Our Opinion: Evolving code

July 16th, 2017 by News Tribune in Opinion

Jefferson City could be close to finalizing tweaks to the city's building codes, which has been under review by several dozen contractors, designers, city planners and other business leaders over recent months.

The goal is to create robust building codes that are easy to use, but also balance business needs. While studying the codes, the citizens' committee also sought public input.

The city updates its building codes only once every six years, so the committee's work is an important step in the evolution of our building code.
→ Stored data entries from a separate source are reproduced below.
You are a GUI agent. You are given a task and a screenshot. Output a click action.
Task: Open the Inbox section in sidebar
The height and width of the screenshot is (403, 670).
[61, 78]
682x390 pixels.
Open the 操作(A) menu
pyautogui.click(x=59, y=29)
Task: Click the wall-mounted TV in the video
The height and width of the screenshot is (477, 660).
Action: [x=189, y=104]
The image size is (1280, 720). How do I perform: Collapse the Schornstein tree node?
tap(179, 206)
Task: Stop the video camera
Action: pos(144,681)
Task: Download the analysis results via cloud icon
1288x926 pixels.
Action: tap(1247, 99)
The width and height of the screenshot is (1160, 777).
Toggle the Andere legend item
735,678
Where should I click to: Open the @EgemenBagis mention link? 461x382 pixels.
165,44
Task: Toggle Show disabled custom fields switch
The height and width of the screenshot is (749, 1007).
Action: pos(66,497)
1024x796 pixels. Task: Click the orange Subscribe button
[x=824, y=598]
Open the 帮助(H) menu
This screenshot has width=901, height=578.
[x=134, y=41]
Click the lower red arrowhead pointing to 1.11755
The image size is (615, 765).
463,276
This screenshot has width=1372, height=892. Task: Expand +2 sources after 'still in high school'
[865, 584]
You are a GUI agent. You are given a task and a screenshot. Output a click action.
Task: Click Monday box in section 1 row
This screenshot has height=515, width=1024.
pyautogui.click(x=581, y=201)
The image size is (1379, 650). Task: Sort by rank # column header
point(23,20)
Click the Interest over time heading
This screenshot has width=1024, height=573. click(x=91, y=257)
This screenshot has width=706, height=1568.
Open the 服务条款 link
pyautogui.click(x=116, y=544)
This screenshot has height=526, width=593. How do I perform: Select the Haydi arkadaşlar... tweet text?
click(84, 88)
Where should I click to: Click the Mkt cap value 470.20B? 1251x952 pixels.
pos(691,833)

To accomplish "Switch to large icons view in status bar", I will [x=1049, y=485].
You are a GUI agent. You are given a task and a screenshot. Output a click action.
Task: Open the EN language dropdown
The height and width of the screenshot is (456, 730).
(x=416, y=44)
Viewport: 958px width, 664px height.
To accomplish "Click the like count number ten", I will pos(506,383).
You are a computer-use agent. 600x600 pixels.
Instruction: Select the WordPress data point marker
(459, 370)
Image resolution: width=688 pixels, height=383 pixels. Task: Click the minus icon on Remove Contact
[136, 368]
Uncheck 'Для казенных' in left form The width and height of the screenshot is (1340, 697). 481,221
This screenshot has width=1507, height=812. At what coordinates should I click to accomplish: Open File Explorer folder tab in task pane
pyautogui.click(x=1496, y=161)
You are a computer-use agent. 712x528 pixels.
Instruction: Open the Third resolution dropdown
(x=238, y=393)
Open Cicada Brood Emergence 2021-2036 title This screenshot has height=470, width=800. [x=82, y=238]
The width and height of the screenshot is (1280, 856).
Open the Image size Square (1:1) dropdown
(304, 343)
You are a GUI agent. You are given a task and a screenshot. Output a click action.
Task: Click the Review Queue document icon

We believe the committee's work has yielded positive changes. Among other things, the codes would be altered to:

  • Ease the requirement commercial buildings be built with storm shelters. Currently, they must be built to withstand EF-5 tornadoes with winds of 250 mph. Under the recommendations, that would be changed to tornado shelters that can withstand EF-4 tornadoes with winds of 200 mph. The rationale is those EF-5 tornadoes, the strongest category, rarely occur. The ones that hit Joplin in 2011 and Moore, Oklahoma, in 2013, both were EF-5 storms.
  • Fully regulate swimming pool installation. Current code barely mentions pools, but this would bring the city's code in line with the International Swimming Pool and Spa Code.
  • Require developers to install fire-prevention sprinklers in apartment complexes with three or more units. Current city code allows developers to build apartment complexes with 10 or fewer units without sprinklers. We agree with the Jefferson City Fire Department and the committee that this is a common-sense safety measure.

Building codes affect us all, not just developers. They often aim to balance safety and affordability. If that balance is off, you could be buying/renting something that is unsafe, or you could be paying extra for unneeded safety measures.

So far, we like what we've seen in the proposed code changes. But if you don't, now is your time to act. Let your council representatives know how you feel. They'll get the new recommendations Aug. 7, and could vote on them soon after.